Given information:
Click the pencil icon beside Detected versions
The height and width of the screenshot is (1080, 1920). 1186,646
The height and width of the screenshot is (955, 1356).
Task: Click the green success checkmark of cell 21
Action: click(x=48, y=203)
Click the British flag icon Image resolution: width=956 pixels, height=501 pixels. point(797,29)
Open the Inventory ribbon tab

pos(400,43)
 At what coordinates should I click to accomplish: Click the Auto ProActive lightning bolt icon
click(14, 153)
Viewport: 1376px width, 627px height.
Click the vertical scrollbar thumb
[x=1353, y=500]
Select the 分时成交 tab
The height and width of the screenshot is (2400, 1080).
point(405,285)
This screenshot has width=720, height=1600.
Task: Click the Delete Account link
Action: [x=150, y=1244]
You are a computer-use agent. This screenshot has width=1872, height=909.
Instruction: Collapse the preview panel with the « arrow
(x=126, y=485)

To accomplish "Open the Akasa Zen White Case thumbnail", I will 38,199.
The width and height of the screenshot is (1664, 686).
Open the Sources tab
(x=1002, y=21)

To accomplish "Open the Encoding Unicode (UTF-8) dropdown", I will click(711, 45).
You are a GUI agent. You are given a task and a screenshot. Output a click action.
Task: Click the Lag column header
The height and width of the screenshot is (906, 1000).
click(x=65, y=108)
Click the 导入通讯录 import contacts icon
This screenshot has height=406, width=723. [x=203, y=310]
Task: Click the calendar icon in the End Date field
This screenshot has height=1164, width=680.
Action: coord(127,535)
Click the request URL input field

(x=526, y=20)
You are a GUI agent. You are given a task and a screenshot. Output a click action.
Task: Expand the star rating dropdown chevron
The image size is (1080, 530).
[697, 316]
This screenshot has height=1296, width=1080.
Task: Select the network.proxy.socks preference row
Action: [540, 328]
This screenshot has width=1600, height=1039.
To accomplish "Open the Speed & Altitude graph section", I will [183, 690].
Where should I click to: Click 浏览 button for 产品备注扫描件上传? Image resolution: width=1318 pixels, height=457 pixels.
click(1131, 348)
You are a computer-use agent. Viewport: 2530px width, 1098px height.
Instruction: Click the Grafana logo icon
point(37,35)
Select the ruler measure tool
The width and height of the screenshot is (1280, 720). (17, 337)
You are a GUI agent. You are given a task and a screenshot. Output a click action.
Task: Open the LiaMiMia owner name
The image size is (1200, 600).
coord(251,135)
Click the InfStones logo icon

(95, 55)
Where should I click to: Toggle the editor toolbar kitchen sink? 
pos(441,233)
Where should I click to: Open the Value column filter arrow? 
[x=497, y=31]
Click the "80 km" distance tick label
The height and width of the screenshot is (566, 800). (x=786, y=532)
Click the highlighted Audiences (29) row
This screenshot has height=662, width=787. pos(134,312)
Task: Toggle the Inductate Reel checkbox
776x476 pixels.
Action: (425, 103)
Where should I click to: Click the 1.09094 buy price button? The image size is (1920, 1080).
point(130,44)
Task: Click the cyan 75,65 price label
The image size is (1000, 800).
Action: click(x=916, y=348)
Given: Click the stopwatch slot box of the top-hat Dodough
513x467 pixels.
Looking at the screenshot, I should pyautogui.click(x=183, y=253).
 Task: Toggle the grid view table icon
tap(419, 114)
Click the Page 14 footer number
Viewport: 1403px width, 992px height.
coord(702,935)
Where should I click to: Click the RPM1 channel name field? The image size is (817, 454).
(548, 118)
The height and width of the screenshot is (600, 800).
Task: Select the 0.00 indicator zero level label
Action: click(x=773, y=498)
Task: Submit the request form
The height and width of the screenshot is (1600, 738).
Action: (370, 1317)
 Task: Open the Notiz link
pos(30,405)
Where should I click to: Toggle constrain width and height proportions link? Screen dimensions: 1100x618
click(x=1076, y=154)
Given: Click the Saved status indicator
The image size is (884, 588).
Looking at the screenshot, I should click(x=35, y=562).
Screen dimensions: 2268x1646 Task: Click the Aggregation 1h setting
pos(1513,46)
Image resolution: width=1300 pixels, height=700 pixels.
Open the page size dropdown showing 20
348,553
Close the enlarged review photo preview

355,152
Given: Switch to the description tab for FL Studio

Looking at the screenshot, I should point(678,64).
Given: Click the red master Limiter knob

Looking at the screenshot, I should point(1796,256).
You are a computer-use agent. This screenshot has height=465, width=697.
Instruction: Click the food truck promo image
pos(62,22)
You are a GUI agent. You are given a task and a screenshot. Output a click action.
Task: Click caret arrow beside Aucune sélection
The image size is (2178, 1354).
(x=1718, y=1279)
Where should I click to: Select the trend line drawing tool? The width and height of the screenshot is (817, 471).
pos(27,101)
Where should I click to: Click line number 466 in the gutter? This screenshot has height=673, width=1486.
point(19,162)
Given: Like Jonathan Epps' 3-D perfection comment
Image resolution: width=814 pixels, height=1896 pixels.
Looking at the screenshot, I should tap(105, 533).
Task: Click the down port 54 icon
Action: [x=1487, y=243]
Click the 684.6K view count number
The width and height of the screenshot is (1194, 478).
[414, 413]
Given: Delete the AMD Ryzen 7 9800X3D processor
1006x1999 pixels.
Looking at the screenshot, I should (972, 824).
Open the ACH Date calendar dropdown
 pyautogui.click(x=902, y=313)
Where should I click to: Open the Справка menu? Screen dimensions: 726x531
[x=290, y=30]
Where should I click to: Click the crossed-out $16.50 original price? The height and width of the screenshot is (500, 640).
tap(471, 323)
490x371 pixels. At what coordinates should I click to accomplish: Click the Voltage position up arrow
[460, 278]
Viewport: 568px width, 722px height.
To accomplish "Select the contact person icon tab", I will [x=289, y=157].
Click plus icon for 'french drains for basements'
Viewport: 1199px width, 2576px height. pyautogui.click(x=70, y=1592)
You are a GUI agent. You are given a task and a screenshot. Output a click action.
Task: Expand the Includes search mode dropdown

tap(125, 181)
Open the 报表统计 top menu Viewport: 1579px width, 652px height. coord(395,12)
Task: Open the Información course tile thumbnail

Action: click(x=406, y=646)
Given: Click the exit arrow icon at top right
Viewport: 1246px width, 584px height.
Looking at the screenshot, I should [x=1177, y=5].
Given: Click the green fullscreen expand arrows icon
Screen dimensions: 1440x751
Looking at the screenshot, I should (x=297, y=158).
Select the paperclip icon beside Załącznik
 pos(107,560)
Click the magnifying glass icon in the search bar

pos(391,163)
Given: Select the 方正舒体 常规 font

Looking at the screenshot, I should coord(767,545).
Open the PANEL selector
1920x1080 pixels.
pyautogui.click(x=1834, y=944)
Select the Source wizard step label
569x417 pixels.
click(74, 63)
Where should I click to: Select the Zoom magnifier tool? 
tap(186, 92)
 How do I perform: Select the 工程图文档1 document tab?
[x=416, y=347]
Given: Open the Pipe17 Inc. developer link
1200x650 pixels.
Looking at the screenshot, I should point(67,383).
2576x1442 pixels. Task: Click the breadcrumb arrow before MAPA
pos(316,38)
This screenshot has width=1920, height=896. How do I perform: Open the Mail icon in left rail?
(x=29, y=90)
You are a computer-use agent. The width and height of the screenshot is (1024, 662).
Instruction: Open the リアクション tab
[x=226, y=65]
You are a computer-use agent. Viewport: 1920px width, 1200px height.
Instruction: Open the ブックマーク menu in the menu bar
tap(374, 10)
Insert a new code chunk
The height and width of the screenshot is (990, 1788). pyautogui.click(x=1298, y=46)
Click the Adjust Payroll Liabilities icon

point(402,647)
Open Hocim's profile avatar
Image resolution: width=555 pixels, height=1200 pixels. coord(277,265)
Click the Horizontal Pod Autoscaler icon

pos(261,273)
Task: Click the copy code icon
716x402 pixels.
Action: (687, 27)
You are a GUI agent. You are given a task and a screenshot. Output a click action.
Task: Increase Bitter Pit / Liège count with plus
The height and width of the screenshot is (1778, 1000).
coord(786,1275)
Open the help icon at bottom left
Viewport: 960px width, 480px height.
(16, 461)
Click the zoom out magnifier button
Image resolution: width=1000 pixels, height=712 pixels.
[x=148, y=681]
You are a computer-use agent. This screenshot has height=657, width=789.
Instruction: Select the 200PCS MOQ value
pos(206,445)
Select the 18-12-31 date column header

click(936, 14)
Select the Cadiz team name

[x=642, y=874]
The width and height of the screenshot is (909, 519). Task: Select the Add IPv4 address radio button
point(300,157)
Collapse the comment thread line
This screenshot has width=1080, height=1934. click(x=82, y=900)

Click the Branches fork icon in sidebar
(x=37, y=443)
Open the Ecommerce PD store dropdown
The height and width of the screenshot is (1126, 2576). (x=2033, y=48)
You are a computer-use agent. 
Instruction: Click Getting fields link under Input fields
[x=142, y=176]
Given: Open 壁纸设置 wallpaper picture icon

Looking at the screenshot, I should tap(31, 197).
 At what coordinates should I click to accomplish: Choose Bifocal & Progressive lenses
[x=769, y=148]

What is asked: Swap "search mode" for "search type" in everything from the line containing "Click plus icon" down to the line containing "Action: click(x=406, y=646)" in the data, and write out those lines again with nothing else changed.

Final result:
Click plus icon for 'french drains for basements'
Viewport: 1199px width, 2576px height. pyautogui.click(x=70, y=1592)
You are a GUI agent. You are given a task and a screenshot. Output a click action.
Task: Expand the Includes search type dropdown

tap(125, 181)
Open the 报表统计 top menu Viewport: 1579px width, 652px height. coord(395,12)
Task: Open the Información course tile thumbnail

Action: click(x=406, y=646)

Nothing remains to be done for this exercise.